Directive (EU) 2024/2853. Software, explicitly including AI, is captured as a "product" under strict liability. Member-state transposition deadline 9 December 2026. AI Act compliance becomes the de facto safety benchmark when courts assess defectiveness. The hardest date on the EU regulatory calendar for any business shipping AI agents into European markets this year.
Todd Bishop's reporting on the 9 March 2026 ruling.
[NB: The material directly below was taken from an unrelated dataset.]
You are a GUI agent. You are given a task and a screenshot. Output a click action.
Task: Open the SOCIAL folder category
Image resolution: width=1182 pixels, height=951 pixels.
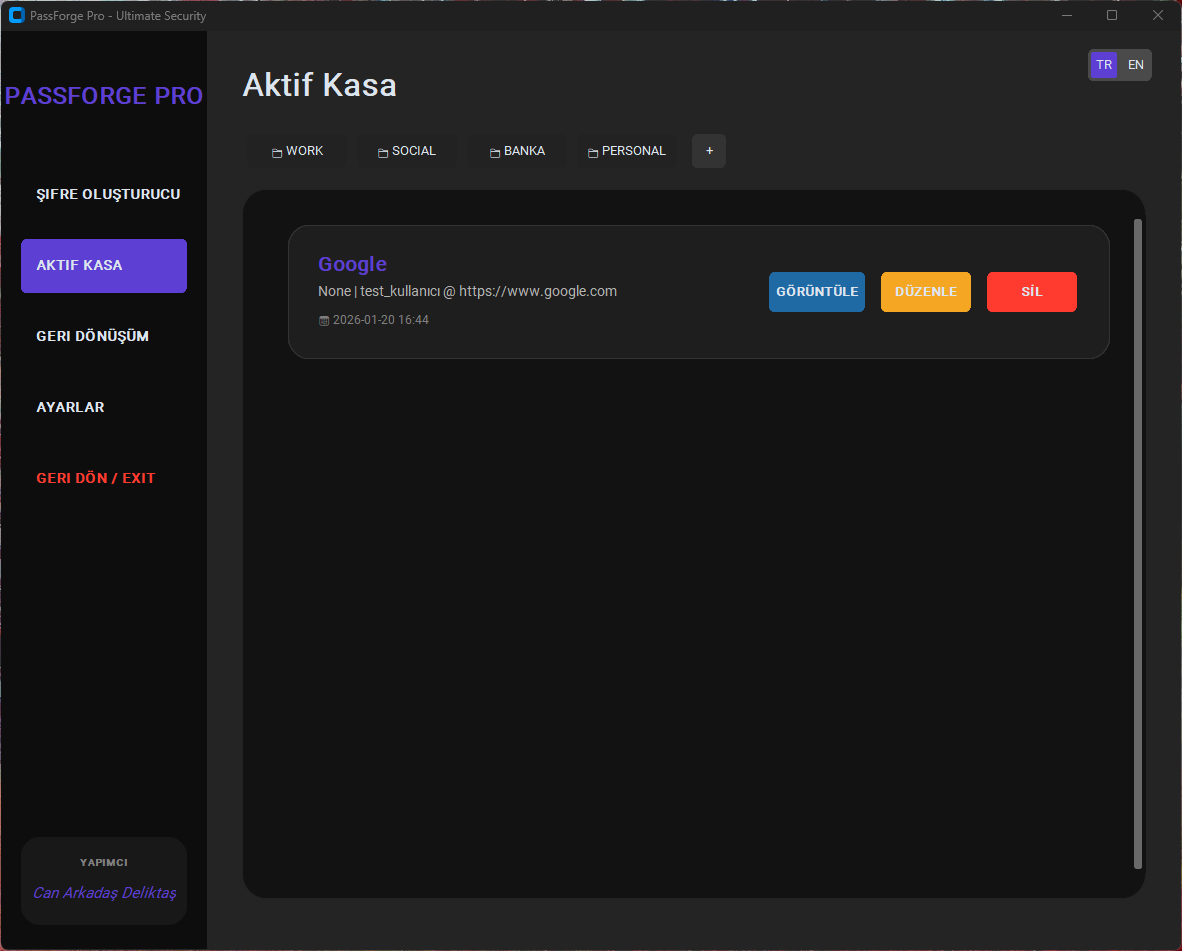click(x=407, y=151)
The cleanest single-piece summary of the dispute's procedural history, including Amazon's claim of at least five cease-and-desist warnings starting November 2024 and Perplexity's software-update-in-24-hours pattern after the August 2025 technical block.
Matt G. Southern's reading of what the order changes for platforms and SEO. The most useful framing of why the court "treated user consent and platform authorization as two separate requirements" — and why that wording is the line that matters when platforms write the next version of their terms.
Cooley's structured walk-through of the CMA guidance's four principles — transparency, compliance by design, human oversight, swift remediation — and what each implies in practice. Includes the operational point most internal compliance teams miss: forward-looking remediation is not a cure for, or a defence against, previous breaches.
The clearest unpacking of the DRCF foresight paper as it lands on operational compliance teams. Source for the §04 figures: 63% of organisations cannot enforce purpose limitations on agents; 60% cannot terminate misbehaving agents; 55% cannot isolate them from broader networks. 100% have agentic AI on the roadmap. The gap between deployment ambition and operational reality.